Psychologue au foyer Maximilien Kolbe à Boulogne, lieu de vie de 46 jeunes de 14 à 21 ans, Manuel Bumba Gaiola nous partage son expérience riche d’humanité.
« Si quelqu’un veut partager sa foi par la parole, il doit beaucoup écouter », écrivait le pape François. Ordonné en 2003, Manuel est envoyé comme aumônier à la Fondation d’Auteuil. Après 9 ans, il ressent le besoin de prendre du recul et se lance dans un Master de psychologie. Il porte une attention particulière à la culture d’origine des jeunes pour mieux accueillir leurs paroles.
Qu’est ce qui t’a conduit après 9 ans de ministère à te former à la psychologie ?
J’ai toujours aimé la psychologie. Comprendre l’autre, ce qu’il vit. Être face au mystère de la personne humaine. Jusqu’à un temps pas si ancien, le psychologique était mal vu dans l’église. Pourtant mes années à Auteuil me mettent face à des réalités qui m’échappent, qui me dépassent. Ce que vivent les jeunes me bousculent et mes acquis en théologie et en philosophie ne me suffisent pas à les accompagner. On reçoit plein de vécus, d’histoires douloureuses quand on est prêtre et il me manque la dimension psychologique pour mieux écouter.

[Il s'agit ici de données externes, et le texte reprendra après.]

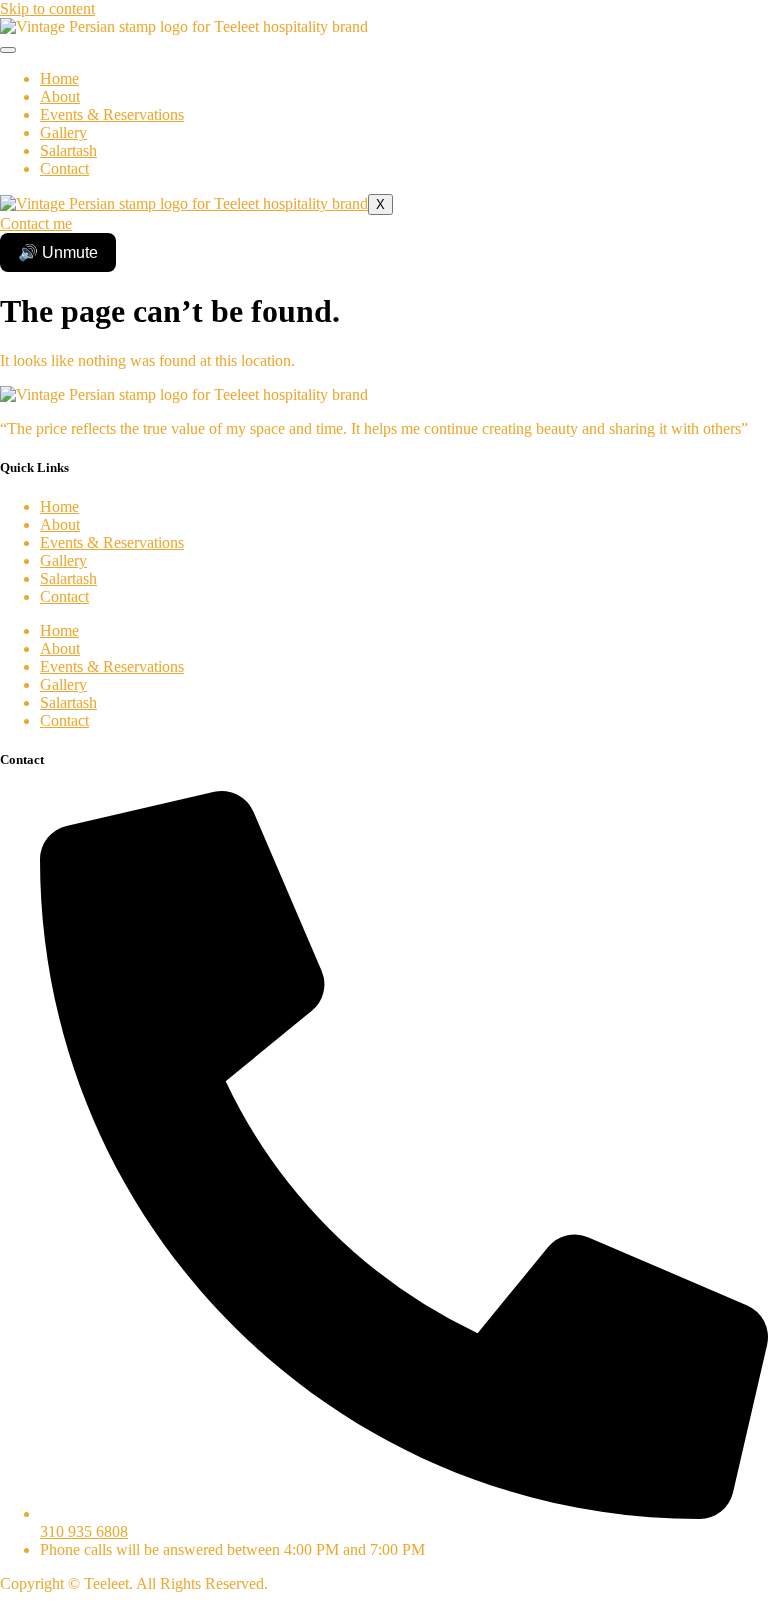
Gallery (63, 132)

J’ai senti assez vite une complémentarité entre le psychologique et le spirituel.
Comment les jeunes viennent à ta rencontre ?

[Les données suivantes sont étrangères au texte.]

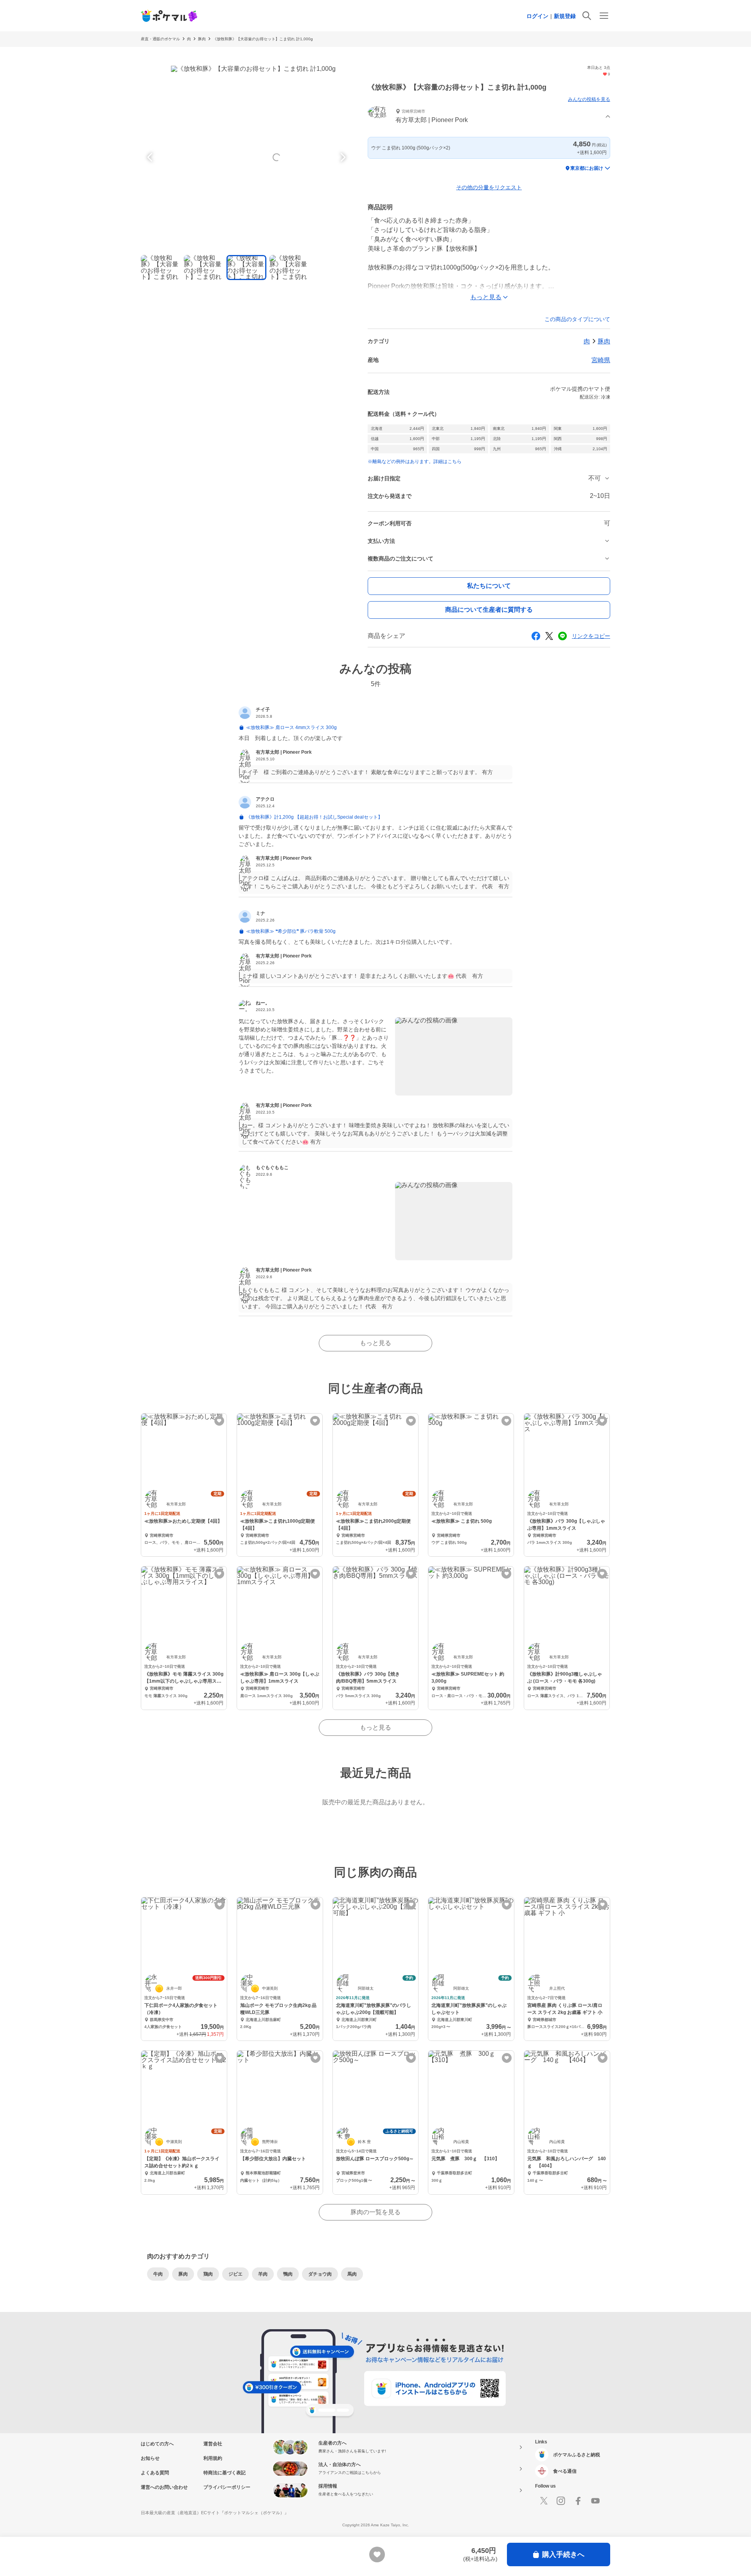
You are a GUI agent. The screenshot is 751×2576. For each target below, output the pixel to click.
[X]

Je les rencontre à la demande des éducateurs ou à ma demande à leur arrivée et au fil de leur séjour. Il est plus rare que ce soit à leur initiative. « Aller voir le psy » est encore assez connoté dans leur esprit. C’est encore pour les fous, pour se faire soigner. Je leur fais entendre le soutien possible et réoriente si je sens des besoins qui relèvent du psychiatrique ou d’un suivi spécial dédié aux réalités des personnes migrantes par exemple.
Certes il y a le suivi classique dans le bureau mais il se dit aussi beaucoup autour d’une table de ping pong, d’un goûter. Rencontrer le jeune là où il est à l’aise est essentiel. Les soirées palabres : des groupes de parole sur des thèmes sont également propices aux échanges en vérité.
La psychologie dans la culture d’origine : pas simple d’exprimer la souffrance
Dans certaines cultures, on n’exprime pas la souffrance psychique. Parler de soi, se retrouver en face à face est difficile. Il convient de créer un lien, une relation de confiance. Leur faire entendre qu’il n’y a pas de risque à parler. Or pour beaucoup, la confiance des adultes a été trahie.
Ils ne sont pas obligés de me croire d’emblée mais parler va leur faire du bien. Cela permet de changer la représentation du passé. En parlant d’une expérience qu’ils ont subie, ils prennent une autre position et cela soigne. Mais cela prend du temps. Or il y a l’adolescence à vivre, avec un vécu personnel, des carences éducatives, des trajectoires de migration. Ils doivent en même temps s’intégrer, passer des diplômes, acquérir la langue française, obtenir des papiers et ils mettent le psychologique de côté. Ils sont dans la survie. Une fois stabilisés, ils se sentent moins en danger et se permettent de souffrir.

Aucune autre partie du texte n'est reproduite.